● **WHAT TO WORK ON**
If pictures appear in the lines below, skip them and copy exactly the lines from the one containing "This screenshot has height=525, width=242." through the one containing "Given: Click the BRETT 24h sparkline chart", and nothing else.

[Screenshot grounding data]
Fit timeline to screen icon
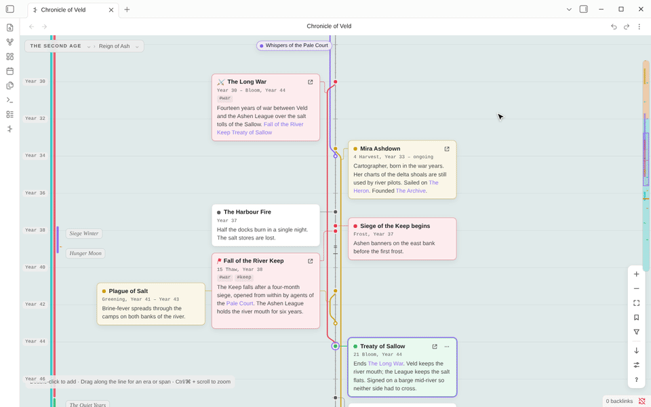651x407 pixels. click(x=637, y=303)
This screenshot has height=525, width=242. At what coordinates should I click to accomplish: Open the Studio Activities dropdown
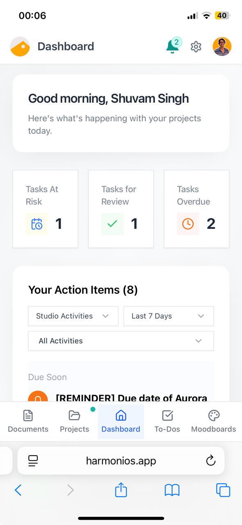click(73, 316)
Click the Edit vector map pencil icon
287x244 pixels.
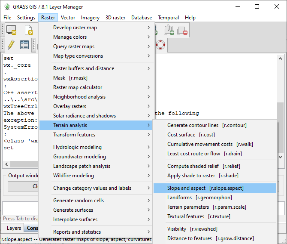coord(11,45)
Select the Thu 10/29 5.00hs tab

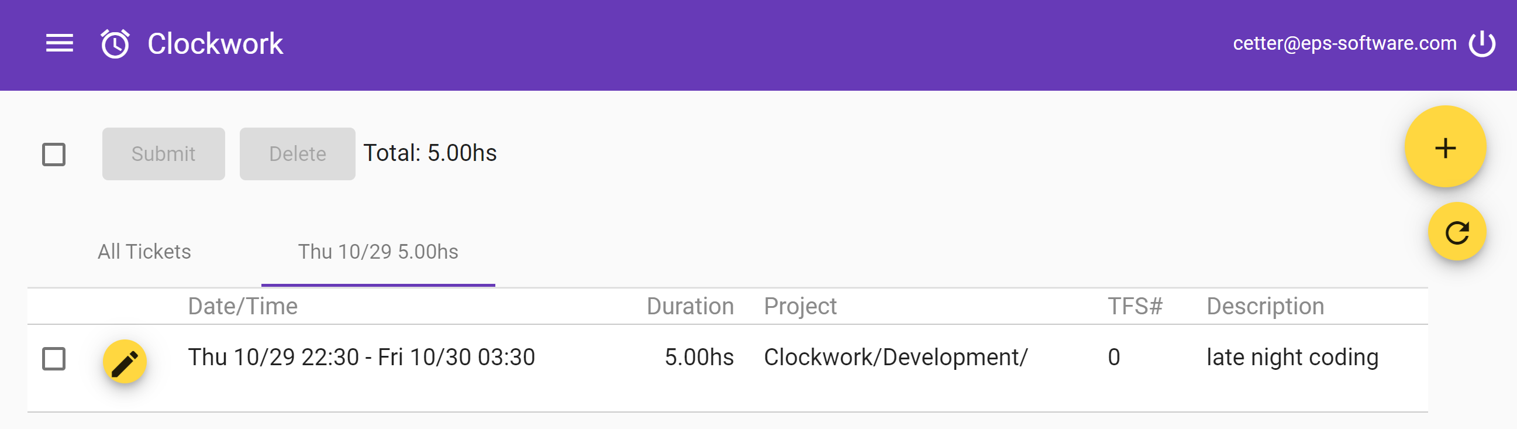(x=378, y=252)
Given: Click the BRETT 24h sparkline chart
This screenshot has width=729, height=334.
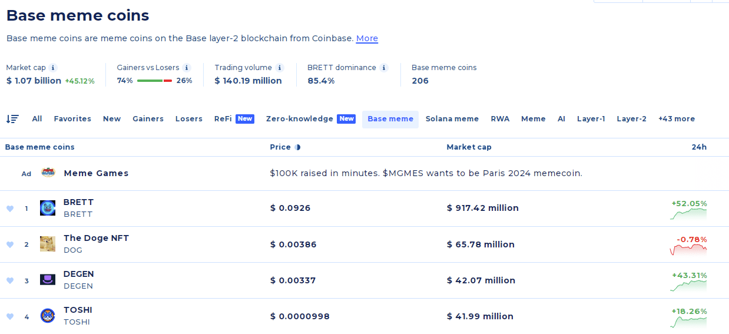Looking at the screenshot, I should point(688,214).
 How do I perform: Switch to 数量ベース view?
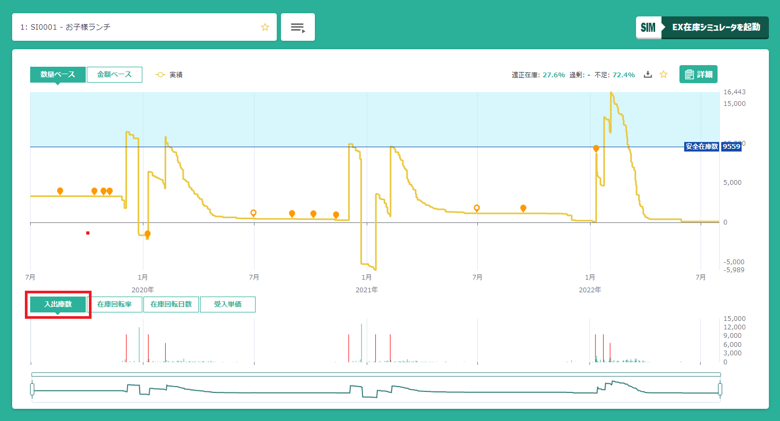pyautogui.click(x=58, y=75)
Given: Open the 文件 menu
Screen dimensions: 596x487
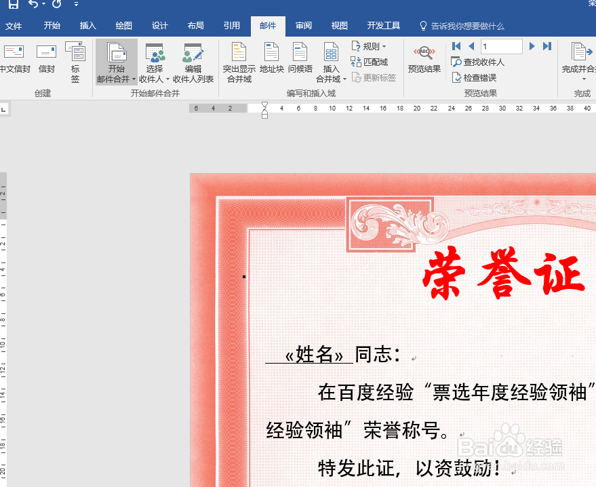Looking at the screenshot, I should point(14,25).
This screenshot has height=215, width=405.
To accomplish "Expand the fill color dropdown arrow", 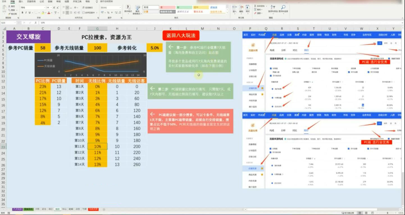I will click(x=46, y=12).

● **ANSWER FOR THIS EXERCISE**
This screenshot has height=525, width=242. At what coordinates should I click to accomplish: Open the Studio Activities dropdown
click(73, 316)
Click the Edit vector map pencil icon
287x244 pixels.
coord(11,45)
Select the Thu 10/29 5.00hs tab

(x=378, y=252)
Given: Click the BRETT 24h sparkline chart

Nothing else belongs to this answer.